Significantly, it has been found under principles of this kind to be a disproportionate use of force deliberately to sink a vessel, or to hole it with 40mm solid shot, in order to prevent its continued flight (Guilfoyle and Murdoch). There are, of course, significant differences between anti-piracy actions on the high seas, and police actions in prevention of crime or to effect arrests in the street. However, it is the difference in prevailing philosophy that is significant here.

In International law – and indeed, in the jurisprudence of European law (which is perhaps somewhat neglected in this book) — in the shaping of the applicable principles there is an emphasis on what the International Tribunal in MV Saiga (No 2) called ‘considerations of humanity’, and on what might more broadly be referred to as a doctrine of self-restraint, applicable with special force to those performing public duties coupled with powers to use force in the performance of those duties. This is an emphasis conspicuously lacking in Anglo-American courts’ delineation of the limits of the use of potentially lethal force by state officials. The lack likely stems from an unwillingness to recognise that such officials are under co-applicable duties to protect citizens from harm and to uphold the rule of law, duties that are not applicable to ordinary citizens. The unjustified use of force by an officer is all the worse because such an officer is under a duty to protect citizens – including suspected criminals – from harm. That is something that goes to explain why we should expect and require the highest standards of integrity, impartiality, self-restraint and humanity from police officers contemplating the use of force, standards that, as ordinary citizens, we might ourselves struggle to meet. Pity, then, the official (discussed by Kleinig and Tziporah Kasachkoff) who must choose whether to order the destruction of a hijacked plane with 50 innocents on board, or allow it (as he or she knows he or she will be doing, if the order is not given) to be directed by the hijackers to crash into a building with 200 innocent people in it. As the authors so aptly put it (39; their emphasis in the original)), ‘those who occupy positions of power are ordinarily chosen by us to act for us. They take upon themselves burdens that we choose not to bear and perhaps could not stomach’.

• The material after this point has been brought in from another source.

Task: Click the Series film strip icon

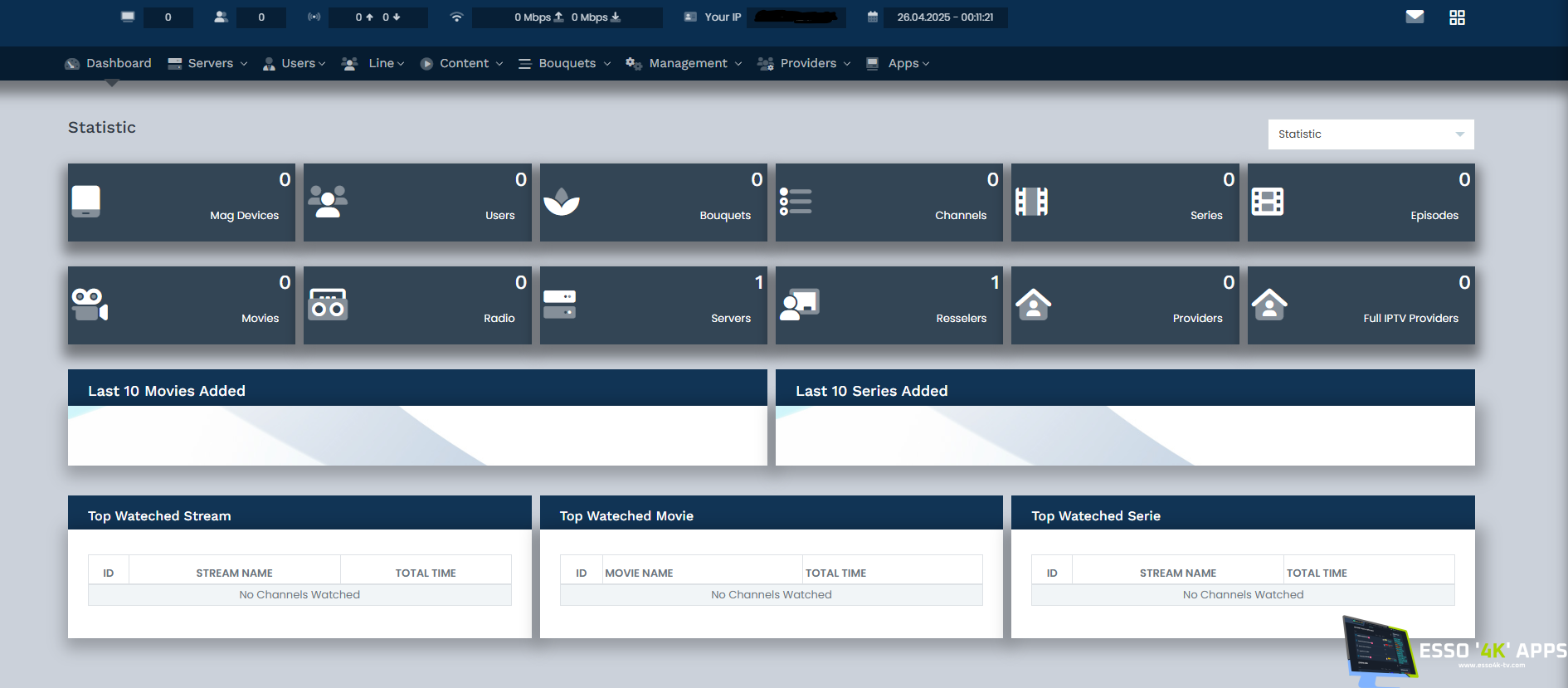Action: (1031, 202)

 In this respect, the important blend of analysis of international and domestic legal rules and principles is one of the most important virtues of the essays in Shooting to Kill, although the collection would have been strengthened by an essay specifically on the position taken by the European Convention on Human Rights (ECHR) in this respect. As Gordon and Miller point out in their essay, the way in which the Convention has been interpreted is much more in line with the approach in International law than with the approach of Anglo-American domestic courts. Under Article 2.2, the way in which – and the occasions on which – force may be used by officials are severely restricted. When using firearms, in particular, the police must act lawfully and only out of ‘absolute necessity’, there must be a balance between the action to be taken and the evil to be prevented thereby, the officers must be accountable for their actions. Further, in considering whether there has been a human rights violation, the court will scrutinise the information gathering and planning stages of any operation to see if adequate opportunities arose to intervene without the use of force. This application of ethical principles not only to an ‘emergency’ itself, but to executive policy both before and after the event, must now be regarded as an essential element of any adequate treatment of shoot-to-kill incidents involving armed officers.

Jeremy Horder is Edmund Davies Professor of Criminal Law, Dickson Poon School of Law, King’s College London.